QUOTED TEXT:
____________
Estimation Function for Hierarchical Finlay-Wilkinson Model

Description

This function ignores spatial effects.

Usage

HFWM_est(Y, VAR, ENV, kin_info = FALSE, A = NULL, env_info = FALSE,
  Z = NULL, inits = NULL, hyper_para = NULL, M_iter = 5000,
  burn_in = 3000, thin = 5, save_chain = FALSE, seed = NULL)

Arguments

Y

A length-N numerical response vector

VAR

A length-N factor/character vector indicating the genotype information of Y

ENV

A length-N factor/character vector indicating the field information of Y

kin_info

A logical parameter controling if to use kinship matrix

A

kinship matrix, give value only if kin_info = TRUE

env_info

A logical parameter controling whether to use environmental covariates

Z

environmental covariates matrix with rownames = field names, give value only if env_info = TRUE

inits

initial values, default is given

hyper_para

hyper-parameter values, default is given

M_iter

Total iteration number

burn_in

Burn in number

thin

Thinning value

save_chain

A logical parameter controling whether to save MCMC chain: 'Chains.rds' in current working directory

seed

Random seed value

Value

Mean estimates and RMSE value

Examples

library(spFW)

# load data
data(spFW_example_data)
Y <- spFW_example_data$yield
VAR <- spFW_example_data$geno
ENV <- spFW_example_data$loc
COOR <- spFW_example_data[,c(4,5)]

# run model
fit0 <- HFWM_est(Y, VAR, ENV, M_iter = 1000, burn_in = 500, thin = 5)

# plot estimated Y
plot(Y, fit0$yhat)


Prediction Function for Hierarchical Finlay-Wilkinson Model

Description

This function ignores spatial effects.

Usage

HFWM_pred(Y, VAR, ENV, VAR2, ENV2, save_int = FALSE, kin_info = FALSE,
  A = NULL, inits = NULL, hyper_para = NULL, M_iter = 5000,
  burn_in = 3000, thin = 5, seed = NULL)

Arguments

Y

A length-N1 numerical response vector from training set

VAR

A length-N1 factor/character vector indicating the genotype information of Y

ENV

A length-N1 factor/character vector indicating the field information of Y

VAR2

A length-N2 factor/character vector indicating the genotype information of testing set

ENV2

A length-N2 factor/character vector indicating the field information of of testing set

save_int

A logical parameter controling whether to save prediction credible intervals

kin_info

A logical parameter controling if to use kinship matrix

A

kinship matrix, give value only if kin_info = TRUE

inits

initial values, default is given

hyper_para

hyper-parameter values, default is given

M_iter

Total iteration number

burn_in

Burn in number

thin

Thinning value

seed

Random seed value

Value

Mean prediction values and/or prediction intervals

Examples

library(spFW)
____________
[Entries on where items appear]
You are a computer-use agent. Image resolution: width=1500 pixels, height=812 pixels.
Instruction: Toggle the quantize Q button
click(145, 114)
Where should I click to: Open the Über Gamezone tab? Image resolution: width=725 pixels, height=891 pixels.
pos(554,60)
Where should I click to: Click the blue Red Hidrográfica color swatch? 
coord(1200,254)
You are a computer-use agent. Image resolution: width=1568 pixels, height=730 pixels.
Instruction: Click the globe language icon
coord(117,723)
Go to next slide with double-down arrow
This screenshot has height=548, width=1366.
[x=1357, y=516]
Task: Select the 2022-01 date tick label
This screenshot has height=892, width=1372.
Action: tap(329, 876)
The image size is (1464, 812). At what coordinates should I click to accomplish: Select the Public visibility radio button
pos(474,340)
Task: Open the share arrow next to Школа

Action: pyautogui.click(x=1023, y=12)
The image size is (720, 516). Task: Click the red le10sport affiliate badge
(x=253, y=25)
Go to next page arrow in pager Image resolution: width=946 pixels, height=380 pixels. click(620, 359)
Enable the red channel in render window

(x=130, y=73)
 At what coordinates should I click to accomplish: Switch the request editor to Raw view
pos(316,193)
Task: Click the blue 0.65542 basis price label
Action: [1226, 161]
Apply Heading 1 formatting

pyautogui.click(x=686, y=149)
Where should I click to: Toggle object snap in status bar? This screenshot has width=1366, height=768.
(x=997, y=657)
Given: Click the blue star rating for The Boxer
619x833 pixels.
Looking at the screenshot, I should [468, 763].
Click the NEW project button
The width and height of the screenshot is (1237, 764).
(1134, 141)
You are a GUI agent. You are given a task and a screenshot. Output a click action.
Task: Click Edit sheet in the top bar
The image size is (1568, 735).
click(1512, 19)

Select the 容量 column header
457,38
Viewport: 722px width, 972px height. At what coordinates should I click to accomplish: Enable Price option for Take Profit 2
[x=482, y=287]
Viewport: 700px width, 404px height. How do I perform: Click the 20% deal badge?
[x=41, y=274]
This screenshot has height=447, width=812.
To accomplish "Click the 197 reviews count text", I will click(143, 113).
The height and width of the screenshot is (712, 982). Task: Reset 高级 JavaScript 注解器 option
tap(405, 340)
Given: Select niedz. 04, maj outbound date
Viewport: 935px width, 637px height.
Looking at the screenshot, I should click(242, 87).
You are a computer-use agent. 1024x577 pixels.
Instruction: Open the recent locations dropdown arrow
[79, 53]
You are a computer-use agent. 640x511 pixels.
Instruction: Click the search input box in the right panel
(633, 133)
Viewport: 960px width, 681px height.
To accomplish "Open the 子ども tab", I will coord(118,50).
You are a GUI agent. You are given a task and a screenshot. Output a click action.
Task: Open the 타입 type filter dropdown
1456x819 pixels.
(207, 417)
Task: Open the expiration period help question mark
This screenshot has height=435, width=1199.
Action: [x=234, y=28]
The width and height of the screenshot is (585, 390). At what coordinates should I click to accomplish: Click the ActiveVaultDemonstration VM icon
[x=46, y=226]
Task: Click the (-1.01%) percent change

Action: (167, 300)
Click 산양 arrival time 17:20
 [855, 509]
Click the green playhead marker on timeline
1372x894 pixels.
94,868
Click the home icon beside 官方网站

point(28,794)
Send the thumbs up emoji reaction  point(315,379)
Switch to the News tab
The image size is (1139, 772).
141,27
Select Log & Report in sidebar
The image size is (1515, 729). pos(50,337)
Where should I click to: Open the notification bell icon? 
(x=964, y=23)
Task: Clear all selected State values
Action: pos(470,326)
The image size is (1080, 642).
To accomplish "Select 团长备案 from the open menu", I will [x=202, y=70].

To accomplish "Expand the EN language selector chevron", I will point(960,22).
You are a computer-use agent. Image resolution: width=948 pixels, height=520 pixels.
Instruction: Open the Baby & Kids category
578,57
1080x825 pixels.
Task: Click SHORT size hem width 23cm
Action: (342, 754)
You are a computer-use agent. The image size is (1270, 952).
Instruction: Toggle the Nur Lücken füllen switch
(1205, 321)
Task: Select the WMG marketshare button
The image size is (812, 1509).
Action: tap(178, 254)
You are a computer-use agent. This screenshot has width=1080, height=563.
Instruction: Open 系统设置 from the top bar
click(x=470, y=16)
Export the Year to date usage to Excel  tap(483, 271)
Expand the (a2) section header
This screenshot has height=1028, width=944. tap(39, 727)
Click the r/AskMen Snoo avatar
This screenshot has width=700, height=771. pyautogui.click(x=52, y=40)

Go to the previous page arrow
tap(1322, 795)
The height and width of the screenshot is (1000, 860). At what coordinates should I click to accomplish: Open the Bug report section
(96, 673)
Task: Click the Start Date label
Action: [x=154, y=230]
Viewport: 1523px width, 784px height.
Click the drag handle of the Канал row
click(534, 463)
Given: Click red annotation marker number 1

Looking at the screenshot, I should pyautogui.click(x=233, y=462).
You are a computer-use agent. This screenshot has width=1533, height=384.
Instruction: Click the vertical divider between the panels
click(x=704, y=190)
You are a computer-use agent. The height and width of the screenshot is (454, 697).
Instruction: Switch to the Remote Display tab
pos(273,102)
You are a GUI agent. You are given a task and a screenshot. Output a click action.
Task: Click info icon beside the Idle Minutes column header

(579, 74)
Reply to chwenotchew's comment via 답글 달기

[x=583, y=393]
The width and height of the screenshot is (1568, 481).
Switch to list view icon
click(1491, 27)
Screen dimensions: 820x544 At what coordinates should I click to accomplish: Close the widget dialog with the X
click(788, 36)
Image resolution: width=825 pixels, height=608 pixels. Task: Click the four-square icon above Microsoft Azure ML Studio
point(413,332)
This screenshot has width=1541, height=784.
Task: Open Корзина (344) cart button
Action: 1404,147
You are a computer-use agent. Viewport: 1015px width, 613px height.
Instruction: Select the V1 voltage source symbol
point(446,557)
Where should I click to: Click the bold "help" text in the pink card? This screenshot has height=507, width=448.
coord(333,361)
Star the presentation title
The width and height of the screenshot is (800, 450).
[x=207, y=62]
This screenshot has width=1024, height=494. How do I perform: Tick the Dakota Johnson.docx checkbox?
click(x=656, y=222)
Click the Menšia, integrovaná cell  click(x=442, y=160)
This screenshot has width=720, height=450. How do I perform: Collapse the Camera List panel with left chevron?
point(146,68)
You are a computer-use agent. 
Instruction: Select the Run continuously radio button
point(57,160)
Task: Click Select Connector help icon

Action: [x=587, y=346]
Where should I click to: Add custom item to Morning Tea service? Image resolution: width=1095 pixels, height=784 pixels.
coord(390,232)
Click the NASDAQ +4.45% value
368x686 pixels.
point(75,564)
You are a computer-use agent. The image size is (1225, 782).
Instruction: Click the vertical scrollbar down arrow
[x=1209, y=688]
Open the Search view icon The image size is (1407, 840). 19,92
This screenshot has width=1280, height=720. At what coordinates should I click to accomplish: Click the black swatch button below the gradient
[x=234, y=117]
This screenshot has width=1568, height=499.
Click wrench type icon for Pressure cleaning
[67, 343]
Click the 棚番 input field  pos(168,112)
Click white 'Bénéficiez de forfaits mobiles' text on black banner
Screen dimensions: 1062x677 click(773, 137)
____________
OBJECTIVE 1: Repeat the passage of the Finlay-Wilkinson model documentation from "# load data" up to and including "500, thin = 5)".
OBJECTIVE 2: Continue the Finlay-Wilkinson model documentation from its last line onward.

FINAL ANSWER 1:
# load data
data(spFW_example_data)
Y <- spFW_example_data$yield
VAR <- spFW_example_data$geno
ENV <- spFW_example_data$loc
COOR <- spFW_example_data[,c(4,5)]

# run model
fit0 <- HFWM_est(Y, VAR, ENV, M_iter = 1000, burn_in = 500, thin = 5)

FINAL ANSWER 2:
# load and split data
data(spFW_example_data)
idx_pred <- sample(125, 25)

Y0 <- spFW_example_data$yield
VAR0 <- spFW_example_data$geno
ENV0 <- spFW_example_data$loc


Y1 <- Y0[-idx_pred]
Y2 <- Y0[idx_pred]
VAR1 <- VAR0[-idx_pred]
VAR2 <- VAR0[idx_pred]
ENV1 <- ENV0[-idx_pred]
ENV2 <- ENV0[idx_pred]
order_y <- order(Y2)

# run model
pred0 <- HFWM_pred(Y1, VAR1, ENV1, VAR2, ENV2, save_int = TRUE,
                   M_iter = 1000, burn_in = 500, thin = 5)

# visualize prediction results
plot(1:25, pred0$PY[order_y], ylim = c(50, 250), pch = 15, col = "red",
     xlab = "Plant ID for Prediction", ylab = "Yield",
     main = "95% Prediction Intervals with Predicted Mean (Red) Versus True Yield (Blue)")
points(1:25, Y2[order_y], col = "blue")
for (i in 1:25){
  lines(x = c(i,i), y = c(pred0$PY_CI[,order_y][1,i], pred0$PY_CI[,order_y][4,i]))
}




Estimation Function for Hierarchical Spatial Finlay-Wilkinson Model

Description

This function considers spatial adjustments.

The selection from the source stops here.